Il Braille si basa su una cella composta da sei punti disposti su due colonne. Ogni punto può essere rilevato al tatto e, a seconda della loro combinazione, si ottengono tutte le lettere dell’alfabeto, i numeri e la punteggiatura. Questo sistema semplice ma efficace permette alle persone cieche di leggere libri, etichette, segnali e di scrivere in maniera autonoma. Il Braille diventa così non solo uno strumento, ma un fedele compagno di viaggio, capace di abbattere barriere e costruire ponti verso l’indipendenza.
Salvatore Albani (nella foto), presidente dell’Unione italiana dei ciechi e degli ipovedenti di Ragusa, sottolinea: “Il Braille rappresenta per noi molto più di un sistema di scrittura; è la chiave per la libertà personale e l’inclusione sociale. Attraverso il Braille, le persone cieche possono leggere, studiare, lavorare e partecipare attivamente alla vita della comunità. È fondamentale che venga insegnato nelle scuole e valorizzato anche nell’era digitale, perché nessuno resti indietro”.

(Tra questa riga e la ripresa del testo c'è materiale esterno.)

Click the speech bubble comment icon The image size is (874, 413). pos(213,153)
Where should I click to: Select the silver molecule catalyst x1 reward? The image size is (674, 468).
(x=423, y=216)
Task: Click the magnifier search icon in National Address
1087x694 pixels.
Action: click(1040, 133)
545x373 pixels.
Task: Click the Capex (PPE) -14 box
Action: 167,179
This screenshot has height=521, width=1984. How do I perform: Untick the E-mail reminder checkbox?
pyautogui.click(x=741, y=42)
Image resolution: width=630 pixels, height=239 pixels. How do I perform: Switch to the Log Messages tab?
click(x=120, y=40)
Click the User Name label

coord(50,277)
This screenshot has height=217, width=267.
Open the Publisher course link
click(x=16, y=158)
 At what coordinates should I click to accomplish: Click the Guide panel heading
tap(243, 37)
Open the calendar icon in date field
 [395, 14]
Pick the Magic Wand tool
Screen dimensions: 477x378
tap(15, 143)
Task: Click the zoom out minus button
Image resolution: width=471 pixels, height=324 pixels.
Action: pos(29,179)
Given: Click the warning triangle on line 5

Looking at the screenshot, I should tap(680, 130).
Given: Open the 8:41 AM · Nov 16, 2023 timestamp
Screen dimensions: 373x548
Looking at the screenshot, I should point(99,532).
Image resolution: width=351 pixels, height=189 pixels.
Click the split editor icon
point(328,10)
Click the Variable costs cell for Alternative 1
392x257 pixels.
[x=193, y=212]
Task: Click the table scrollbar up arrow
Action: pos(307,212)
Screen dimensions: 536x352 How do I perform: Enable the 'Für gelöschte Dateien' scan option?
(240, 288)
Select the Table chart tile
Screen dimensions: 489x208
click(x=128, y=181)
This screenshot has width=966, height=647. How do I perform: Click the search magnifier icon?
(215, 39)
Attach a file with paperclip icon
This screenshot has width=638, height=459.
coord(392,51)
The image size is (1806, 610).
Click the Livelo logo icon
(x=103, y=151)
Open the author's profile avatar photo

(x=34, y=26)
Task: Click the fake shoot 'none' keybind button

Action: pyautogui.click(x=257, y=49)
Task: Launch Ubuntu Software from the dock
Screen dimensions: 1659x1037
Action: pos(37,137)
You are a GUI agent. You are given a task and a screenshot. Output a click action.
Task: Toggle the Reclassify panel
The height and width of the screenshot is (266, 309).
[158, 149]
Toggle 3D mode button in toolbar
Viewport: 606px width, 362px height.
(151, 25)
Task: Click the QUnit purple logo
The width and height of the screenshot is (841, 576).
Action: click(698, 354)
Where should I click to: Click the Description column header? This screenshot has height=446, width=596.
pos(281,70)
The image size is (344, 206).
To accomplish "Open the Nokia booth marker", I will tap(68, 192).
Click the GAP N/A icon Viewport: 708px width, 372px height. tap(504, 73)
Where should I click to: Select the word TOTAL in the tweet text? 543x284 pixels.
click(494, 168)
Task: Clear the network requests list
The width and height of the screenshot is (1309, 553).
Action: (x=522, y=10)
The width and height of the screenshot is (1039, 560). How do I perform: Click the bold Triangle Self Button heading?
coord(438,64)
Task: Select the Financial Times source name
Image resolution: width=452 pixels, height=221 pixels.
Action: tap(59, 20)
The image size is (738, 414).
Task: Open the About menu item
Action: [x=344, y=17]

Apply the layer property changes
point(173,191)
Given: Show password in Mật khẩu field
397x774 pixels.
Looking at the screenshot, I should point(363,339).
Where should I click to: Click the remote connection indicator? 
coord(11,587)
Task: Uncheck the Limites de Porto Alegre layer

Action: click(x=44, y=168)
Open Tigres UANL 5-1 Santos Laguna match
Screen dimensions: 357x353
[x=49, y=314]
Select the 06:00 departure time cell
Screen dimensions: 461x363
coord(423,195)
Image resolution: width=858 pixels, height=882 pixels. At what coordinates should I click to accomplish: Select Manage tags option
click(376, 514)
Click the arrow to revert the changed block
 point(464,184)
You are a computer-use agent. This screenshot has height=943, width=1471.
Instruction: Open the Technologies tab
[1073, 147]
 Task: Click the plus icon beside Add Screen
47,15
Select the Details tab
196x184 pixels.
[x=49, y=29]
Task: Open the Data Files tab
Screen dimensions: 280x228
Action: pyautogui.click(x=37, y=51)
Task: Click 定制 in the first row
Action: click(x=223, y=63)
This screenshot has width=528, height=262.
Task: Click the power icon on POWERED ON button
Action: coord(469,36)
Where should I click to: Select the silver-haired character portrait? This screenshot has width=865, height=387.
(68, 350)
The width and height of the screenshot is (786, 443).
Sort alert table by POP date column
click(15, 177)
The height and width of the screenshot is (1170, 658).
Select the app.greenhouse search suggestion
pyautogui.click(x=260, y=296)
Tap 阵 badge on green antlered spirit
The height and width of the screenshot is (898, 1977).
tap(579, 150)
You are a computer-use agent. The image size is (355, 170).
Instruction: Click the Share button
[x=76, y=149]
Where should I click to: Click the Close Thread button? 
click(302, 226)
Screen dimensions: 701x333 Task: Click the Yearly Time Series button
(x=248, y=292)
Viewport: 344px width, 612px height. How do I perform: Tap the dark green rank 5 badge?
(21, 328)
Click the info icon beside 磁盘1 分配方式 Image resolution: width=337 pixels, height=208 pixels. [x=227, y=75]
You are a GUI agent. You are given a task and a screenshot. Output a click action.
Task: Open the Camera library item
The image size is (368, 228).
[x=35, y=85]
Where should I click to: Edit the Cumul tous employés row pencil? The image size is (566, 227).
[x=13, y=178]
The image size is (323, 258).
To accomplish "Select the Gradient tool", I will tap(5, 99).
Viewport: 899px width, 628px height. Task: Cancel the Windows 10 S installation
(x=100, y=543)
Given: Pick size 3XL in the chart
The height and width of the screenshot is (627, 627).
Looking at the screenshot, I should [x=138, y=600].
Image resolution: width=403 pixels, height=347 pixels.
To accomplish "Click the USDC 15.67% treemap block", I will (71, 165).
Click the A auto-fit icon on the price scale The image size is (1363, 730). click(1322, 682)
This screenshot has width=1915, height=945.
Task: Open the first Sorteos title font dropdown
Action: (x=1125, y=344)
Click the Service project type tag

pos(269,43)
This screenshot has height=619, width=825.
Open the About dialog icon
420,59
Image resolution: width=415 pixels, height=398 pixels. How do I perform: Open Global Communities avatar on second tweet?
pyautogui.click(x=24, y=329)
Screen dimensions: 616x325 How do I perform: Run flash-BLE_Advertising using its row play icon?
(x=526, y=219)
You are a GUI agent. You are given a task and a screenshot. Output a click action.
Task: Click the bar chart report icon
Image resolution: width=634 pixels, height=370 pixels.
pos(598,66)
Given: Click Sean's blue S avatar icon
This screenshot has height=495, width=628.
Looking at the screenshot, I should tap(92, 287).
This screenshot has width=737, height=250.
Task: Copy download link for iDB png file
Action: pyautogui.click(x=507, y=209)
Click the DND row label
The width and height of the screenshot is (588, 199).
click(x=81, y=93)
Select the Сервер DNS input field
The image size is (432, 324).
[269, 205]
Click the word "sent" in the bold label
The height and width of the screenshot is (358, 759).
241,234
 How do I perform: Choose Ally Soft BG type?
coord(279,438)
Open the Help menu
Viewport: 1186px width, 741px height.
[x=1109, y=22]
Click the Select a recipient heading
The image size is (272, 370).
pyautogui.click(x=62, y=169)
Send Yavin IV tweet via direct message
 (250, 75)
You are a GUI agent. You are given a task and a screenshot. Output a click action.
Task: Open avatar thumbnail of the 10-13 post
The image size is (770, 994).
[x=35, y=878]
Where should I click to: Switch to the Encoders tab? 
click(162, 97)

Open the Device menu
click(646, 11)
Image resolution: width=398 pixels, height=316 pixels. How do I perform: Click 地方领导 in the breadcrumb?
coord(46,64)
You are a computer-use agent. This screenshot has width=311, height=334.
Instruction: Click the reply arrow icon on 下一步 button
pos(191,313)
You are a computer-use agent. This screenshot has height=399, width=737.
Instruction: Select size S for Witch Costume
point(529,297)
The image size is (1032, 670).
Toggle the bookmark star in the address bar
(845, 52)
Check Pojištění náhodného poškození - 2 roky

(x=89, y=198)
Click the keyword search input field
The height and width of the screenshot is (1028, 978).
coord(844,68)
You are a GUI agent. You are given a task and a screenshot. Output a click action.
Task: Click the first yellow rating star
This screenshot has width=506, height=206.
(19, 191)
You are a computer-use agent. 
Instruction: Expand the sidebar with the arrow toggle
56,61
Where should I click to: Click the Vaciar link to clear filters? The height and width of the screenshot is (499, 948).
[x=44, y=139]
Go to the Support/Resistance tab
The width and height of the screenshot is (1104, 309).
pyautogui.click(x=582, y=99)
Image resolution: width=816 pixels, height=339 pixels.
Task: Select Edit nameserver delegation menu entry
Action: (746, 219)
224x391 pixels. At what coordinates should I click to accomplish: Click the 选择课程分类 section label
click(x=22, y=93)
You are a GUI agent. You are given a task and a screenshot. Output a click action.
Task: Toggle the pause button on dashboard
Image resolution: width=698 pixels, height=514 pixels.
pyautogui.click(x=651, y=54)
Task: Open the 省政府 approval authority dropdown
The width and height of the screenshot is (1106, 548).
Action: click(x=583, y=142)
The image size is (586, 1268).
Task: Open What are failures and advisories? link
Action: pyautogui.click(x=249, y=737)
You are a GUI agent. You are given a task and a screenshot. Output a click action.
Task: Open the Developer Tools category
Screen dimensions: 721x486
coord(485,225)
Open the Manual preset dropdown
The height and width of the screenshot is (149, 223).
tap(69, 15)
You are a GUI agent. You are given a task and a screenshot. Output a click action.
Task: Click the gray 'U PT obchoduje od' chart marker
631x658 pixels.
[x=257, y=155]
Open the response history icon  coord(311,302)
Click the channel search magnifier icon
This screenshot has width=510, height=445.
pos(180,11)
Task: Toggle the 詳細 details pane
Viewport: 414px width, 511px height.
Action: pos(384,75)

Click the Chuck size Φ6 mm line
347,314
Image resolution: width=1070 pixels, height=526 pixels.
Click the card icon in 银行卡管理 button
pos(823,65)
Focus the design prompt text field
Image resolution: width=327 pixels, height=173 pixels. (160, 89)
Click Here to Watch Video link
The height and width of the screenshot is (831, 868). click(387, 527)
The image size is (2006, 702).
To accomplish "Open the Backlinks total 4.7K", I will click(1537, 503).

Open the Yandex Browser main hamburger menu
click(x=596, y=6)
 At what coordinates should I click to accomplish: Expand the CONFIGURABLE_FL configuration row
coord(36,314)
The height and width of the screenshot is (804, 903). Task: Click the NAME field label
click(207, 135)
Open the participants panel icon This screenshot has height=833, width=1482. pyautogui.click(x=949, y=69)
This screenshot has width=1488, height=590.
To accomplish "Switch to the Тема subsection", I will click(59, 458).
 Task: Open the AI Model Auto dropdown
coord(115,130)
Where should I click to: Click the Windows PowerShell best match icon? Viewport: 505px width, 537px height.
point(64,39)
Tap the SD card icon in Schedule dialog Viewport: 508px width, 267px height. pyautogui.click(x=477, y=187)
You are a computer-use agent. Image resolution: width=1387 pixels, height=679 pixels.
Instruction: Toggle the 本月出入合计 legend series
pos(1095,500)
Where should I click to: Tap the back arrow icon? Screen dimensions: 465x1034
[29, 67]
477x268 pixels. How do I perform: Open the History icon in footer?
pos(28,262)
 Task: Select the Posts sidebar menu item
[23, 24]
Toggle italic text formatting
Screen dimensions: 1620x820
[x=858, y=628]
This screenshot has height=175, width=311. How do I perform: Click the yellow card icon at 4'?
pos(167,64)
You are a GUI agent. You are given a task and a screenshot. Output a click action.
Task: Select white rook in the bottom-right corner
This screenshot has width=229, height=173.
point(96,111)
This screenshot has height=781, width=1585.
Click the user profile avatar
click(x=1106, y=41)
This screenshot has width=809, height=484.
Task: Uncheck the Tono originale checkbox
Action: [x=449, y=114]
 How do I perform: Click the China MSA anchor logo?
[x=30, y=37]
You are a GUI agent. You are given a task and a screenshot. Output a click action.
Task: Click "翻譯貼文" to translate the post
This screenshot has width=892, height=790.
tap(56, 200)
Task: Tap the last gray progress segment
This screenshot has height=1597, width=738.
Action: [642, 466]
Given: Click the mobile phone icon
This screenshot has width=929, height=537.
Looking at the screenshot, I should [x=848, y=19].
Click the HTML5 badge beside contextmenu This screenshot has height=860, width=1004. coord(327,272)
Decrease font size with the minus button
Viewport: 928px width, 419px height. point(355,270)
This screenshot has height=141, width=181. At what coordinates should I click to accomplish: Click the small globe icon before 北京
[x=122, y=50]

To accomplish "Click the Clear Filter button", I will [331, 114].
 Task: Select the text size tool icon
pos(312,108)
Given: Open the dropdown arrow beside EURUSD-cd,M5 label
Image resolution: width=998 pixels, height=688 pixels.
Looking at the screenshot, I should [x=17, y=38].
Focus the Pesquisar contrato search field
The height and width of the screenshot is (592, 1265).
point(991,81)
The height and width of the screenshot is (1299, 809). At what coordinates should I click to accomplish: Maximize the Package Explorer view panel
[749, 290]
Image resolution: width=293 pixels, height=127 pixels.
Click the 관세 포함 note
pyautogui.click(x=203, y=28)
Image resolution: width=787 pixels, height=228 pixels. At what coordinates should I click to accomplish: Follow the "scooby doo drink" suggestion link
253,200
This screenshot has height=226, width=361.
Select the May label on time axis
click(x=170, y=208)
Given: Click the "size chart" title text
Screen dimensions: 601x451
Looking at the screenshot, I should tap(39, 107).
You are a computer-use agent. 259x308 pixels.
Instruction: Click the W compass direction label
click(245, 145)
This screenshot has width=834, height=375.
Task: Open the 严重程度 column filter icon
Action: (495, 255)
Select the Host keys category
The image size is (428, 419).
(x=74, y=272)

Albani aggiunge: “La Giornata Mondiale del Braille ci ricorda quanto sia importante abbattere le barriere culturali e fisiche che ancora ostacolano la piena partecipazione delle persone con disabilità visiva. Il Braille non appartiene solo al passato: oggi, grazie alle nuove tecnologie, il suo valore si rinnova e si amplifica”.
L’innovazione tecnologica ha aperto nuove strade per l’accessibilità. Oggi esistono display Braille elettronici, tastiere tattili, software vocali e applicazioni che integrano il Braille, rendendo più semplice la comunicazione e l’accesso all’informazione. Così, il sistema inventato quasi due secoli fa si fonde con il digitale, garantendo autonomia e partecipazione anche nel mondo del lavoro e nell’istruzione.